Les collectivités locales et la lecture publique
Annie Le Saux
Un projet de loi relatif à l'action des collectivités locales en faveur de la lecture publique, préparé par le ministre de la Culture, le secrétaire d'Etat aux grands Travaux et le secrétaire d'Etat chargé des collectivités locales a été présenté par Jean-Pierre Sueur au conseil des ministres du mercredi 22 avril. Ce projet vise, six ans après le transfert des compétences en matière de culture, à réformer la dotation de l'Etat aux collectivités territoriales, avec un double objectif : favoriser la lecture publique en milieu rural et équilibrer au niveau régional le projet de la Bibliothèque de France. Il s'agit, en fait, d'une part, d'une nouvelle distribution de la dotation générale de décentralisation (DGD) des communes et des départements, et d'autre part, d'une majoration provenant du secrétariat d'Etat aux grands travaux destinée à encourager la création de bibliothèques municipales à vocation régionale.
Situation actuelle
Depuis la loi du 9 janvier 1986, la dotation générale de décentralisation des communes, par le concours particulier « bibliothèque », aidait au financement des bibliothèques municipales par des crédits répartis par les préfets de région selon deux parts, une pour les dépenses de fonctionnement - 100 millions en 1992 - et l'autre pour les investissements - 200 millions en 1992.

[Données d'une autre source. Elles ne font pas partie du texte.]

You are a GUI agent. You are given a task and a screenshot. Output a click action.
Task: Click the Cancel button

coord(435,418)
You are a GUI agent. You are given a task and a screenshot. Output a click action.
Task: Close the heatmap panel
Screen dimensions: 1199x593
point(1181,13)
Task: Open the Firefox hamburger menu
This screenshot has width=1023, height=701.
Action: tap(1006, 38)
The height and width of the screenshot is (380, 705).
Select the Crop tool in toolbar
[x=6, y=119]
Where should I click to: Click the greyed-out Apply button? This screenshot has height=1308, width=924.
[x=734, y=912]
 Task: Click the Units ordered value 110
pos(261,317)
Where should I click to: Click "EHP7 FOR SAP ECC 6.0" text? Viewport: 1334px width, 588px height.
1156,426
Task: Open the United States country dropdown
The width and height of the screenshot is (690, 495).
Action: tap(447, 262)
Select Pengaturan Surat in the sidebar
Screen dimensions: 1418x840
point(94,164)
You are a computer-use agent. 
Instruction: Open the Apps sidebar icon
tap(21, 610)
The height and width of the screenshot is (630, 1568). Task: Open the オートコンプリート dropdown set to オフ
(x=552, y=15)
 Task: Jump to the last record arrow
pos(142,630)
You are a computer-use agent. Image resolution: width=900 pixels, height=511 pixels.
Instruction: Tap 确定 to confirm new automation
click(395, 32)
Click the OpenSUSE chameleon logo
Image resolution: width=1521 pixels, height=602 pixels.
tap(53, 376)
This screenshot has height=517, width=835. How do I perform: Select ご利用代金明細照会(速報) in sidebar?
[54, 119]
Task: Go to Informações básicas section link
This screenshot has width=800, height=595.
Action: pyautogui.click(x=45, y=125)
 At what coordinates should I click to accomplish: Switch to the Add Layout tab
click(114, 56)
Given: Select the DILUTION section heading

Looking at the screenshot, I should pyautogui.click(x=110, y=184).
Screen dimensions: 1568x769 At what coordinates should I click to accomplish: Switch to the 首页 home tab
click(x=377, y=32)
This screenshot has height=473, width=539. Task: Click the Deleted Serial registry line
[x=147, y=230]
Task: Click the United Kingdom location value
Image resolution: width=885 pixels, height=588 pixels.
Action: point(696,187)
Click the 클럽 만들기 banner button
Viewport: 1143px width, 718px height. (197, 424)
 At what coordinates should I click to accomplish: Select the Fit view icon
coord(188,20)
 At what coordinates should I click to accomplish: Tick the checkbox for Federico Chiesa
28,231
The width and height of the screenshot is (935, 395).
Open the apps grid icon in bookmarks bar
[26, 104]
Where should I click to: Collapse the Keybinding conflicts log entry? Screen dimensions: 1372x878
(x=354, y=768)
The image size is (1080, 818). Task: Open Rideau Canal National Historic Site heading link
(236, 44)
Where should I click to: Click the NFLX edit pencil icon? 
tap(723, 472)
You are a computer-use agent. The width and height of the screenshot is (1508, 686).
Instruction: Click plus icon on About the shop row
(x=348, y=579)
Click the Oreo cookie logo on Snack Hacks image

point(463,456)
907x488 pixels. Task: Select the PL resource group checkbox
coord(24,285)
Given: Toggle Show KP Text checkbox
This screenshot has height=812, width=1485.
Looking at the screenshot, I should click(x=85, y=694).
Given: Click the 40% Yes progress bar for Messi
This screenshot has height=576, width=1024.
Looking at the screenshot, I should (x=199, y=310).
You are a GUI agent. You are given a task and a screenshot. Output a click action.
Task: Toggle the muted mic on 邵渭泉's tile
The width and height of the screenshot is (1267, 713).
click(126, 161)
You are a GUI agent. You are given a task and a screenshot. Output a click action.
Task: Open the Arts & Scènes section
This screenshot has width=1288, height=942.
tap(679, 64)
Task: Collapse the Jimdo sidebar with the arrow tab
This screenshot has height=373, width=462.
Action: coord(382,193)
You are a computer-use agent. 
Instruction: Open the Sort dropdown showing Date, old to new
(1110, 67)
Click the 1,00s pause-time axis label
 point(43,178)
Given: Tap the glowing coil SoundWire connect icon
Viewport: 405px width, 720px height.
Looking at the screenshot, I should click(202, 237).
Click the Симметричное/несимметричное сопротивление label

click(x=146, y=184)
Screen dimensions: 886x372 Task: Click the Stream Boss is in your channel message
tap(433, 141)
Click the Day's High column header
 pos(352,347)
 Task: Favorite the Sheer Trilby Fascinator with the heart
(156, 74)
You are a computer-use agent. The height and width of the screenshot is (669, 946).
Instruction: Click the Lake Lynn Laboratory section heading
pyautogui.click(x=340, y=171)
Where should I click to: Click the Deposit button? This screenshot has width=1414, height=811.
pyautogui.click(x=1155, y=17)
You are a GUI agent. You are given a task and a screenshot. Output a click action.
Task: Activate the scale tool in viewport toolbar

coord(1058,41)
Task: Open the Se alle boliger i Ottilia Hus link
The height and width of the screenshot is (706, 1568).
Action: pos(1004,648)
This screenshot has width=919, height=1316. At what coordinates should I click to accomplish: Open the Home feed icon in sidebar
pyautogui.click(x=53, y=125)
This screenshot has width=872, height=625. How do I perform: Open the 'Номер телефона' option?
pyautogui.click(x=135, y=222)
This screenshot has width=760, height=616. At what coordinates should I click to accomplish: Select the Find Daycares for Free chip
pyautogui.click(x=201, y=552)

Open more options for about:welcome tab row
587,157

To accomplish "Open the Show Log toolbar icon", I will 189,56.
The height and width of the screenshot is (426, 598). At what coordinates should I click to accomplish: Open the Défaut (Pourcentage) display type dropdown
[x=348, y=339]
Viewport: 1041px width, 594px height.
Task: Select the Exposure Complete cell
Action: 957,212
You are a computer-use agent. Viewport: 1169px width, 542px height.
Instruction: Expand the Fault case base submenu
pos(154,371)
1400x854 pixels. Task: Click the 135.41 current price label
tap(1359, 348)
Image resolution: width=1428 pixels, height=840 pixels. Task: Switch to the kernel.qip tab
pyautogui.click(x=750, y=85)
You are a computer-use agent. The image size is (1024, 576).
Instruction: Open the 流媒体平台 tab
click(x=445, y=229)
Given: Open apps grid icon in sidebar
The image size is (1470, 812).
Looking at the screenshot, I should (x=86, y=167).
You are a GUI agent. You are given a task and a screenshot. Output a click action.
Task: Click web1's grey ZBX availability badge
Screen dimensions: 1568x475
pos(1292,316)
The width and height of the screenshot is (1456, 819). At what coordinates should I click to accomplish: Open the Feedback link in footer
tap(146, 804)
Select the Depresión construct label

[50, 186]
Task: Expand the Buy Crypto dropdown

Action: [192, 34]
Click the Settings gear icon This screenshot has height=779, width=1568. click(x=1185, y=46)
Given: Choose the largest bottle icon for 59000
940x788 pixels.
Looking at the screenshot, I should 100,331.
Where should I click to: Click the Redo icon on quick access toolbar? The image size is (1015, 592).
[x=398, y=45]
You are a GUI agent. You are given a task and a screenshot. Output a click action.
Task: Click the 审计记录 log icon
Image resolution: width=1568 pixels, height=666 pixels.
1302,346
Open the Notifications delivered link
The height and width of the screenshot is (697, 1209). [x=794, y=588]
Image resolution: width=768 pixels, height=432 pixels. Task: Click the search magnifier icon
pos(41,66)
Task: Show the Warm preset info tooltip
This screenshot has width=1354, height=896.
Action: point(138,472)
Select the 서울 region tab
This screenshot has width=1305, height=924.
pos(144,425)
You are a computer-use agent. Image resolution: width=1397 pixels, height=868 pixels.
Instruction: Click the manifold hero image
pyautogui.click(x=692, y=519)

La dotation générale de décentralisation des départements intégrait dans sa masse globale les crédits de fonctionnement alloués aux bibliothèques centrales de prêt, soit, pour 1992, 212 millions de francs. Les crédits d'investissement, soit 62 millions de francs, conservés par le ministère de la Culture afin d'achever le programme d'équipement des BCP, en cours depuis 1986, seront intégrés, une fois les opérations achevées, dans la dotation générale de décentralisation.
Le projet de loi
Le nouveau dispositif prévoit dans la DGD des communes, par le biais du concours particulier des bibliothèques municipales, l'introduction d'une troisième part pour les grands projets à caractère régional. Cette troisième part serait financée, en partie, par une somme affectée par le secrétariat d'Etat aux grands Travaux. Cette participation s'élèverait, pour 1992, à 20 millions de francs.
Cette dotation, limitée à 6 ans, sera réservée, précise Jean-Pierre Sueur, aux communes ou aux groupements de communes de plus de 100 000 habitants, désireuses de former un réseau de bibliothèques municipales à vocation régionale, afin de jouer un rôle fédérateur de la lecture à l'échelon régional et susceptibles de devenir des pôles associés de la Bibliothèque de France. Ces bibliothèques devront répondre notamment à « des conditions de surface, d'importance du fonds et de diversité de supports documentaires, d'aptitude à la mise en réseau et d'utilisation de moyens modernes de communication ». On compte actuellement onze villes ayant des projets recensés : Besançon, Dijon, Limoges, Marseille, Montpellier, Orléans, Poitiers, Reims, Rennes, Rouen, Toulon.
De 1992 à 1998, la somme qui semble pouvoir être dégagée pour ce projet devrait être supérieure à 300 millions de francs.
Le deuxième point de ces nouvelles dispositions législatives concernant la lecture publique vise à répondre à des besoins nouveaux, comme la lutte contre l'illettrisme, les démarches d'insertion, les loisirs culturels et donc à encourager le développement de la lecture en milieu rural en renforçant le réseau des BCP Dans ce but, un concours particulier est créé au sein de la DGD des départements pour achever les travaux d'investissement des BCP et pour le soutien des départements aux investissements des petites communes de moins de 10 000 habitants dans les bibliothèques. En outre, un aménagement du texte existant aura pour effet de faciliter la construction d'annexes de proximité dans les quartiers des villes.
Le cinéma
Le projet de loi contient une deuxième partie concernant le cinéma, dont l'objectif est de favoriser le maintien des salles, en particulier dans les petites villes. Jusqu'à présent, les communes ne pouvaient pas apporter d'aide directe au cinéma, celle-ci étant liée au financement de la région. Le projet de loi autorise les communes et les départements à verser des subventions, « dans le respect de la liberté du commerce et de l'industrie », aux exploitants de salles.
D'après les déclarations de Monsieur Jean-Pierre Sueur, ce nouveau dispositif en faveur de la lecture publique et du cinéma, soumis en première lecture au Sénat dans le courant du mois de mai, devrait être mis en œuvre en 1992.